Fue aquel tiempo un período esperanzador. El bisturí de los ilustrados no dejó a salvo de su pesquisa ninguno de los obstáculos levantados a la modernidad: el atraso económico, la esclerosis de la agricultura, el agobiante protagonismo de la Iglesia, los privilegios de la aristocracia, la ignorancia de las clases populares, el gobierno de América, el saneamiento de Madrid, la mejora de las comunicaciones… Sus reflexiones hicieron ver a Carlos III los beneficios de una reforma no traumática de España y sus Indias, y guiaron la acción real a buen ritmo. Pero a la postre, las guerras en que se vio envuelta la monarquía, centrada en recuperar su papel de potencia de primer orden, arruinaron el camino emprendido. Sostener la actividad bélica en el exterior exigía la paz interna y esta solo era posible si se renunciaba a modificar el marco social, manteniendo los privilegios eclesiásticos y nobiliarios y abandonando, entre otras, la reforma fiscal y la agraria. El proceso inquisitorial contra Olavide, el adelantado de la reforma del campo, fue una demostración de fuerza de los reaccionarios y una señal de los límites del proyecto ilustrado, que, aun con todo, logró asentar en el país algunos de los principios sobre los que luego se apoyaría el Estado nacional.

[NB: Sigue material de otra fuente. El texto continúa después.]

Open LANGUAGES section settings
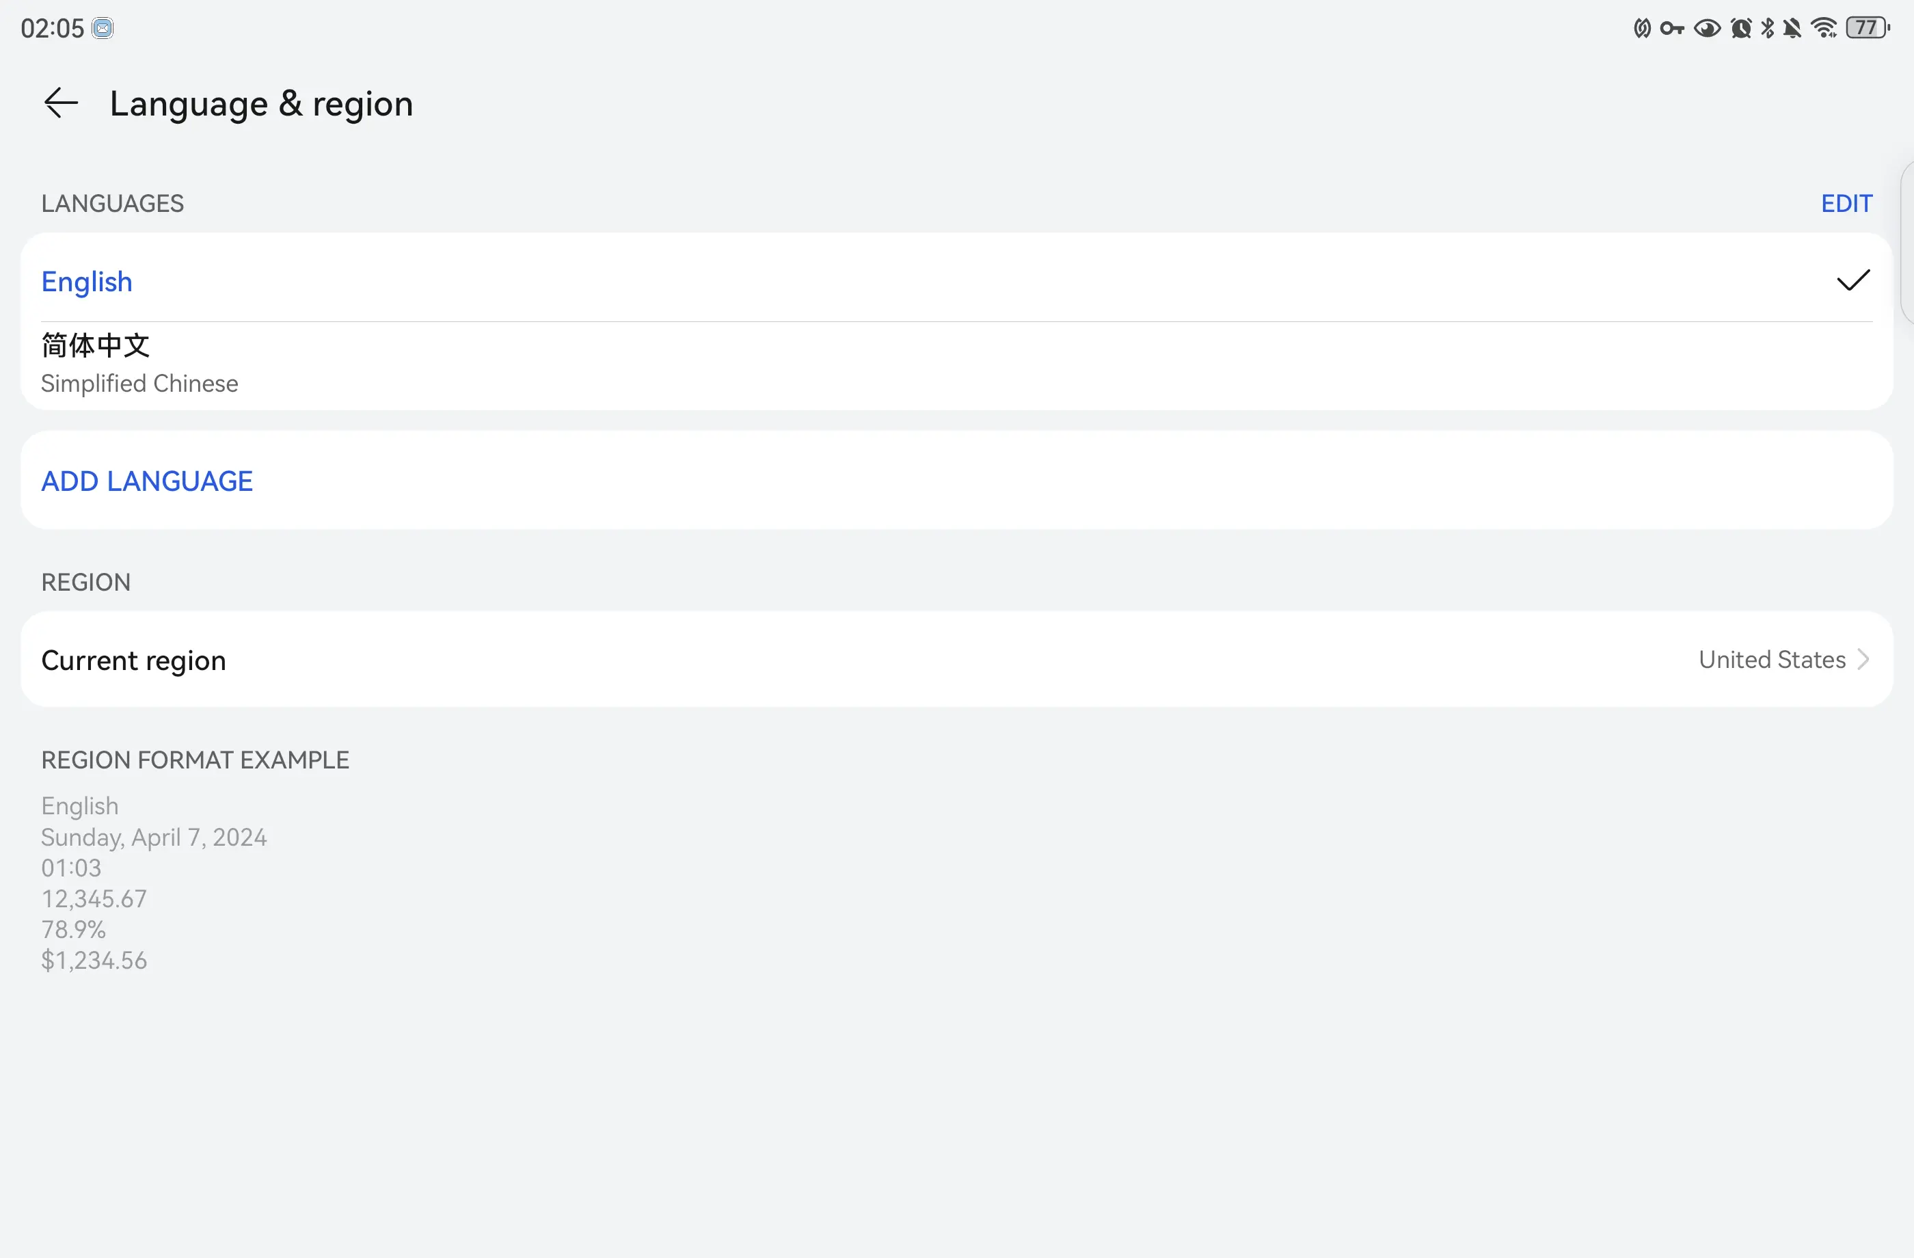1914x1258 pixels. 1845,203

Carlos III murió en 1789, el mismo año en que los ideales revolucionarios franceses reivindicaron su condición de alternativa al Antiguo Régimen. «El 10 de junio de 1789 Sieyès dijo entrando en la Asamblea Nacional: “Cortemos el cable; ya es hora”», escribió más tarde Michelet sobre aquel momento de la historia. Y hay que imaginar el nerviosismo de las monarquías europeas ante una revolución que a remolque del racionalismo del siglo XVIII, la guerra de emancipación de Estados Unidos y los principios proclamados en ella fue pasando, rápidamente, de las manos de los políticos más radicales —Robespierre, Danton…— a las de un ambicioso militar que representaba, a la vez, la derrota y la victoria de 1789: la derrota de sus sueños de igualdad, pues con Napoleón renacía la pesadilla del poder absoluto, pero también la victoria, porque tras siglos de príncipes que reinaban por derecho divino un teniente de artillería casi extranjero se alzaba con la corona de Francia y estaba a punto de convertirse en el amo de Europa.